SHORT EXERCISE A
Decide whether each statement below agrees with the book review. For each, answer yes or no and quote the words of the review that settle it.
(i) Comeau's younger brother was killed by a drunk driver.
(ii) The review describes the letters as written without humor.
(iii) The letter to Hallmark says the company wants a holiday with wider appeal.
SHORT EXERCISE B
Reproduce the book review's text from "Pathetic honesty and" up to and including "all rather write.".
SHORT EXERCISE C
According to the book review, why does the letter to Hallmark say Mother's Day falls short? Answer in one to three sentences.

*** TEXT EXCERPT

Overqualified

book review:

Overqualified

Pathetic honesty and genuine sadness run through Joey Comeau’s book of cover letters. “Dear Goodyear, I’d like a job, please. You probably don’t hire strangers. I used to climb mountains of your tires in my grandfa­ther’s salvage yard. My name’s Joey Comeau. There. Now we aren’t strangers anymore.”

Written with humour and self-deprecation, the letters embody the frustration of writing job applications. These are the kind of letters we would all rather write.

“Dear Hallmark, Mother’s Day is fine, I guess. Except some people have lost their mothers. And some people have lost their fathers. Not everyone has family. You want a holiday with wider appeal.”

Comeau has lost his younger brother, who was hit by a drunk driver and killed. His bitterness and loss take shape in making new sexual requests of his girlfriend and inventing an alternate identity on Yahoo Chess: “Actual­ly, halfway through writing this email, I real­ized there is no connection between strategy and my actions. These transcriptions don’t show my skill as an analyst. On reflection, they show only that I like to pretend to be a girl on Yahoo Chess so I can talk dirty with other men. Please hire me?”

******
*** PROVIDED MATERIAL

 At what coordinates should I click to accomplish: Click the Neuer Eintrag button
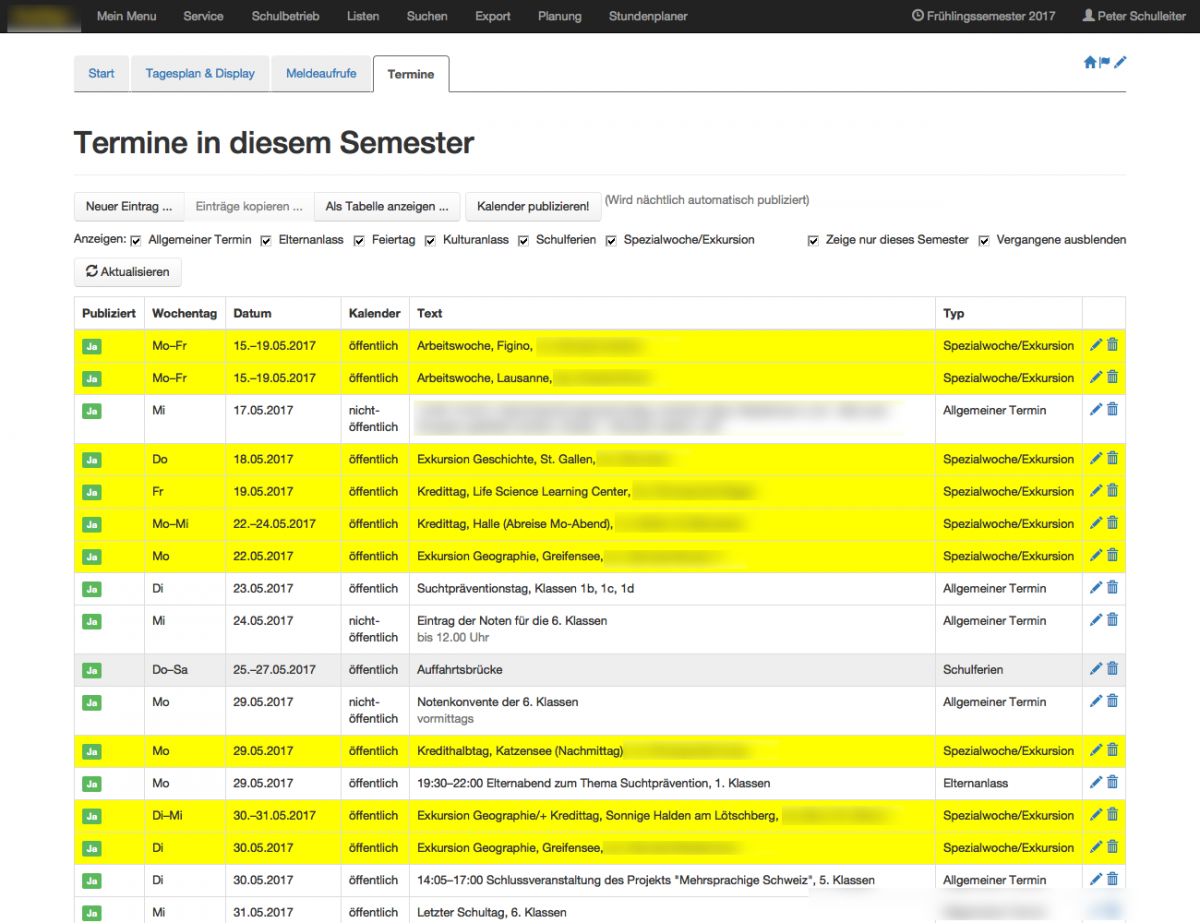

******

WRITTEN ANSWER A
(i) Yes: "who was hit by a drunk driver and killed"
(ii) No: "Written with humour and self-deprecation"
(iii) Yes: "You want a holiday with wider appeal."

WRITTEN ANSWER B
Pathetic honesty and genuine sadness run through Joey Comeau’s book of cover letters. “Dear Goodyear, I’d like a job, please. You probably don’t hire strangers. I used to climb mountains of your tires in my grandfa­ther’s salvage yard. My name’s Joey Comeau. There. Now we aren’t strangers anymore.”

Written with humour and self-deprecation, the letters embody the frustration of writing job applications. These are the kind of letters we would all rather write.

WRITTEN ANSWER C
The letter points out that some people have lost their mothers and some have lost their fathers. Not everyone has family, so it says Hallmark wants a holiday with wider appeal.